ŚwiatReforma przepisów imigracyjnych w USA - szansa dla milionów?

Reforma przepisów imigracyjnych w USA - szansa dla milionów?

Miliony nielegalnych robotników
rolnych, nianiek i innych pracowników żyjących w cieniu
amerykańskiego społeczeństwa przestaną bać się deportacji
przynajmniej przez najbliższe trzy lata. Stanie się tak dzięki
reformie przepisów imigracyjnych, którą w środę zaproponuje
prezydent George W. Bush.

07.01.2004 | aktual.: 07.01.2004 14:35

Dziesięć miesięcy przed wyborami prezydenckimi Bush poprosi Kongres USA o zatwierdzenie programu, który ułatwi legalizację pobytu, uzyskiwanie legalnej pracy i dostęp do wiz osobom przebywającym w Stanach Zjednoczonym nielegalnie lub bez należytych dokumentów, bądź nielegalnie podejmujących tu pracę.

Bush liczy na głosy?

Osób takich jest - według różnych ocen - od 8 do 14 mln. Są wśród nich także dziesiątki tysięcy, a może nawet kilkaset tysięcy Polaków, ale większość stanowią Meksykanie i przybysze z innych krajów Ameryki Łacińskiej. Ułatwienia dla nich mogą przysporzyć Bushowi w wyborach wiele głosów obywateli USA pochodzenia latynoskiego.

Bush ma przedstawić swój plan w wystąpieniu w Białym Domu o godz. 20.45 czasu polskiego. Prezydent ogłosi ogólny zarys reformy prawa imigracyjnego, pozostawiając szczegóły do wynegocjowania z Kongresem. Sprawa wiz będzie jednym z tematów rozmów Aleksandra Kwaśniewskiego podczas jego wizyty w Waszyngtonie w drugiej połowie stycznia.
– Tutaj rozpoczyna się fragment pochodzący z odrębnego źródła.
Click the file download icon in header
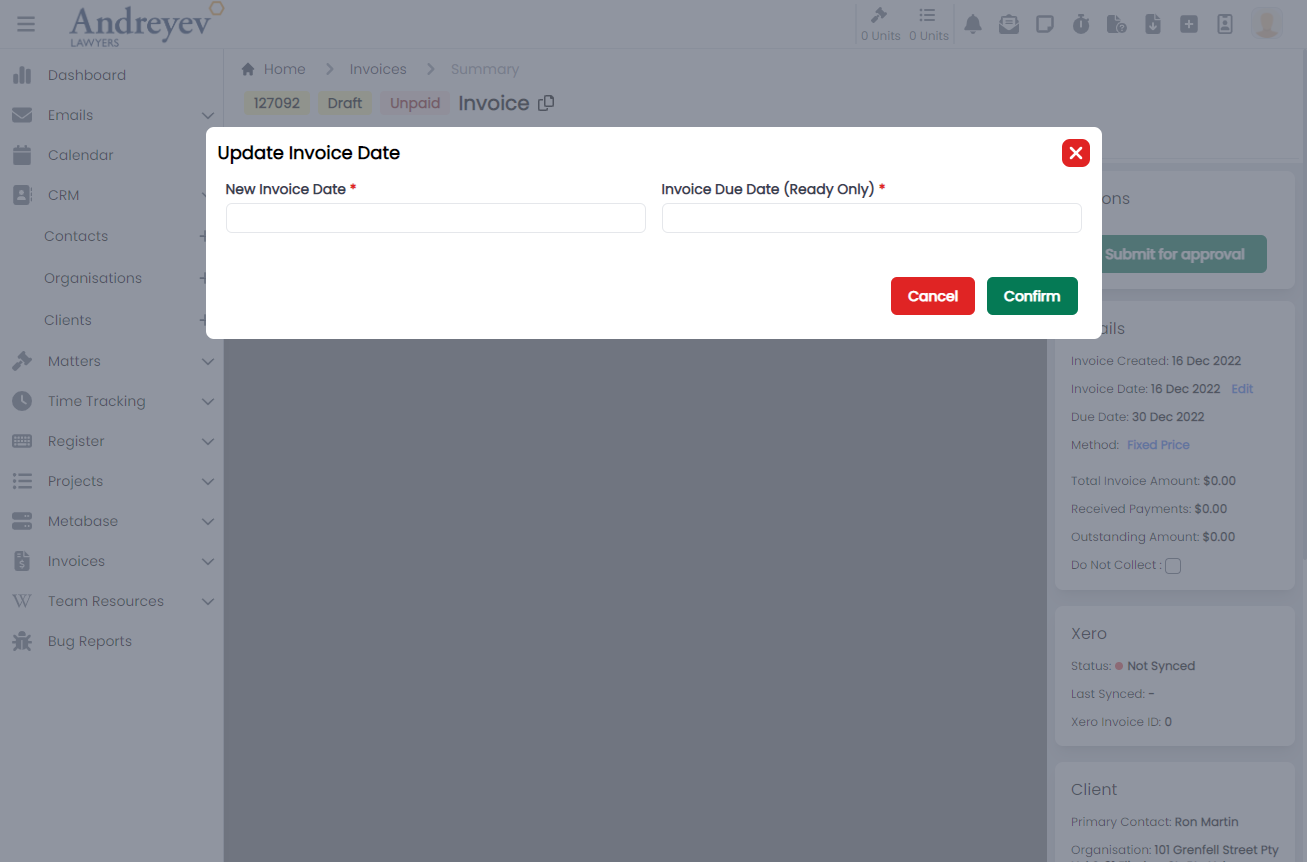Viewport: 1307px width, 862px height. (1152, 24)
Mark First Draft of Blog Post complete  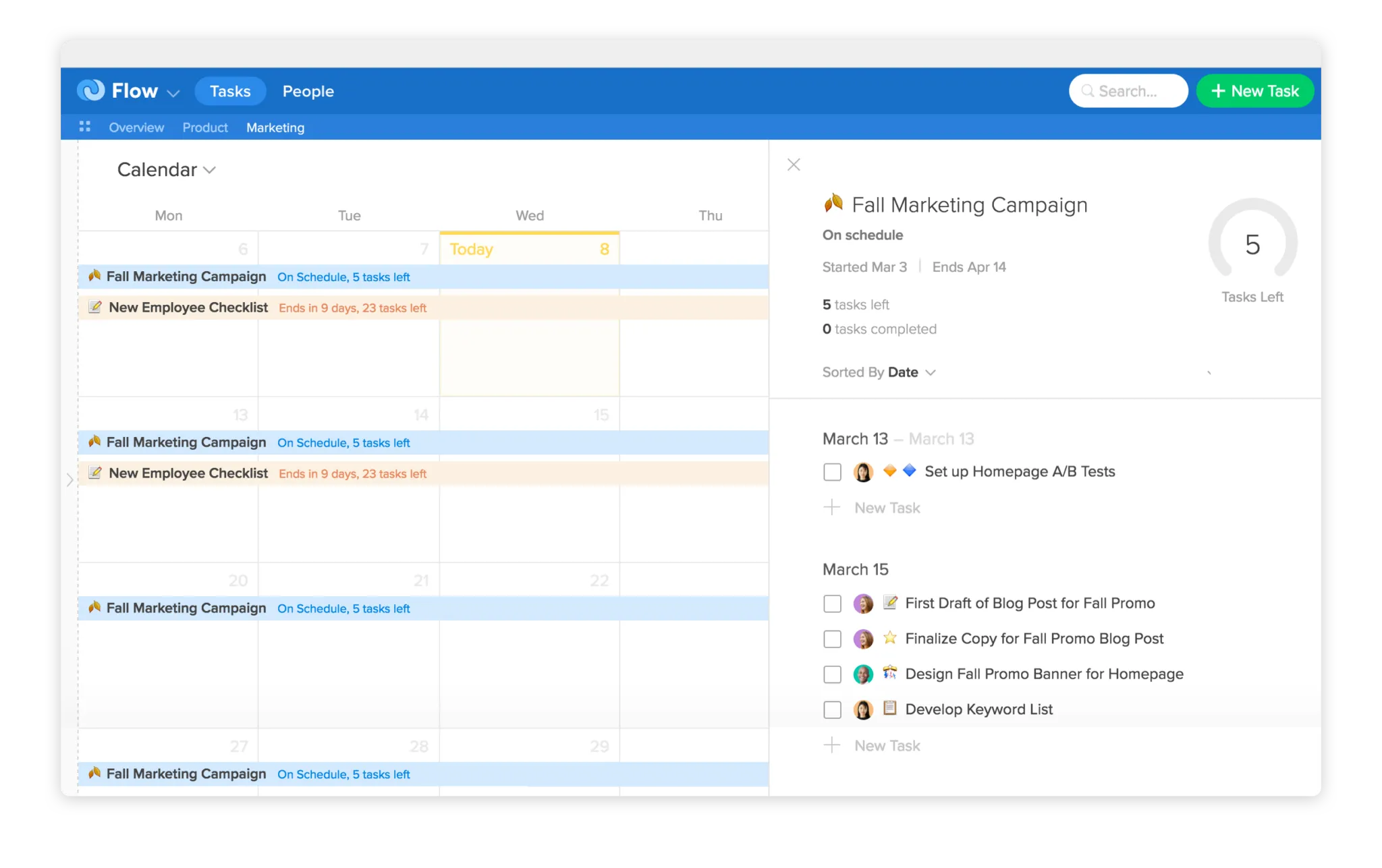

Zgodnie z planem Busha nielegalni imigranci w Stanach Zjednoczonych będą mogli uzyskać prawo pobytu na początkowy okres trzyletni, jeśli udowodnią, że mają stałą pracę. Będą mogli także w razie potrzeby wyjeżdżać za granicę i wracać, a ponadto odnawiać swe trzyletnie wizy określoną liczbę razy (to, ile razy, administracja Busha zamierza wynegocjować z Kongresem).

Znajdź sobie zatrudnienie

Poza tym osoby mieszkające poza granicami USA i pragnące pracować w Stanach będą mogły zabiegać o zatrudnienie - jeśli je sobie znajdą. Warunkiem uzyskania wizy będzie okazanie zaświadczenia pracodawcy, że jest gotów zatrudnić daną osobę. Amerykański pracodawca będzie musiał jednak najpierw udowodnić władzom, że do danej pracy nie może znaleźć chętnych Amerykanów. Chodzi głównie o zajęcia uciążliwe i gorzej płatne, do których Amerykanie się nie garną.

Przedstawiciele administracji Busha twierdzą, że projekt reformy nie oznacza całkowitej amnestii dla nielegalnych imigrantów przebywających w USA. Podkreślają też, że posiadacze nowych wiz czasowych (trzyletnich) nie będą uprzywilejowani w staraniach o uzyskanie prawa stałego pobytu tylko dlatego, że mają zatrudnienie w USA.

"Uważamy, że jest to atrakcyjny program, który zmniejszy liczbę nielegalnych przybyszów" - powiedział urzędnik administracji USA. Celem reformy jest likwidacja "podziemnej gospodarki", w której działają nielegalni imigranci. Pracodawcy będą musieli płacić im przynajmniej minimalne stawki urzędowe i pokrywać koszty ubezpieczenia społecznego.